Reputation: 7362
I'd like a regular expression to match a string only if it contains a character that occurs a predefined number of times.
For example: I want to match all strings that contain the character "_" 3 times;
So
"a_b_c_d" would pass
"a_b" would fail
"a_b_c_d_e" would fail
Does someone know a simple regular expression that would satisfy this?
Thank you
Upvotes: 4
Views: 10161
Reputation: 7704
Elaborating on Rado's answer, which is so far the most polyvalent but could be a pain to write if there are more occurrences to match :
^([^_]*_){3}[^_]*$
It will match entire strings (from the beginning ^
to the end $
) in which there are exactly 3 ({3}
) times the pattern consisting of 0 or more (*
) times any character not being underscore ([^_]
) and one underscore (_
), the whole being followed by 0 ore more times any character other than underscore ([^_]*
, again).
Of course one could alternatively group the other way round, as in our case the pattern is symmetric :
^[^_]*(_[^_]*){3}$
Upvotes: 1
Reputation: 2145
If you're examples are the only possibilities (like a_b_c_...), then the others are fine, but I wrote one that will handle some other possibilities. Such as:
a__b_adf
a_b_asfdasdfasfdasdfasf_asdfasfd
___
_a_b_b
Etc.
Here's my regex.
\b(_[^_]*|[^_]*_|_){3}\b
Upvotes: 0
Reputation: 56915
For your example, you could do:
\b[a-z]*(_[a-z]*){3}[a-z]*\b
(with an ignore case flag).
You can play with it here
It says "match 0 or more letters, followed by '_[a-z]*' exactly three times, followed by 0 or more letters". The \b
means "word boundary", ie "match a whole word".

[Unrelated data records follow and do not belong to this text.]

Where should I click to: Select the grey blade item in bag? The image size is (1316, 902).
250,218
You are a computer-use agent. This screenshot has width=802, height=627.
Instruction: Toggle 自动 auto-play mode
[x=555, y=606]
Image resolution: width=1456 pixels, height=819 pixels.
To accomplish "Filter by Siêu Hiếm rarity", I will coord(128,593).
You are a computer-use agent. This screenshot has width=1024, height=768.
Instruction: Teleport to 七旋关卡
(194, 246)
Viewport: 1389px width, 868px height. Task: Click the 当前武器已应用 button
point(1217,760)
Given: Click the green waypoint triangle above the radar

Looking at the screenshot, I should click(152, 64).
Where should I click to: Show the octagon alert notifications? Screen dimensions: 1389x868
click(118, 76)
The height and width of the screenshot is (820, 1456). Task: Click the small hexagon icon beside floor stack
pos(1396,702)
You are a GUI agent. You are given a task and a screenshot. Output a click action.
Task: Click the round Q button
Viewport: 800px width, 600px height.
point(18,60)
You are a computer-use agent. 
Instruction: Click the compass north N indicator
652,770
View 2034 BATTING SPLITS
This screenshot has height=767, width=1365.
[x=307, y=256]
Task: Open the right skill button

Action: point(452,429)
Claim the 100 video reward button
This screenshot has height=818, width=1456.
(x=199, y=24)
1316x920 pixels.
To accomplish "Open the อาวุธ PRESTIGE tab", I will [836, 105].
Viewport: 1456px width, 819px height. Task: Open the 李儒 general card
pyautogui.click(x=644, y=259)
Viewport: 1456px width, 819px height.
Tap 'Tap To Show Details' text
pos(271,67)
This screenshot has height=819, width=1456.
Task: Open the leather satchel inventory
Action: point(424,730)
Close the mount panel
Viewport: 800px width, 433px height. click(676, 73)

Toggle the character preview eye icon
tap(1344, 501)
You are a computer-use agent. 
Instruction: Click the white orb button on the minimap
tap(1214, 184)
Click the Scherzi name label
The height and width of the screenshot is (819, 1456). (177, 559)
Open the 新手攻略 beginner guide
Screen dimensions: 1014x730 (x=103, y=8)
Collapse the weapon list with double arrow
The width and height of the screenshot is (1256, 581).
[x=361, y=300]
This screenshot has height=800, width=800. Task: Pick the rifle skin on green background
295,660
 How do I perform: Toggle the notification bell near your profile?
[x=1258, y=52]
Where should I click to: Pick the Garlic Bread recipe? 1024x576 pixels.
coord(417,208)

Since I've used '*' this will match if there are exactly three "_" in the word regardless of whether it appears at the start or end of the word - you can modify it otherwise.
Also, I've assumed you want to match all words in a string with exactly three "_" in it.
That means the string "a_b a_b_c_d" would say that "a_b_c_d" passed (but "a_b" fails).
If you mean that globally across the entire string you only want three "_" to appear, then use:
^[^_]*(_[^_]*){3}[^_]*$
This anchors the regex at the start of the string and goes to the end, making sure there are only three occurences of "_" in it.
Upvotes: 5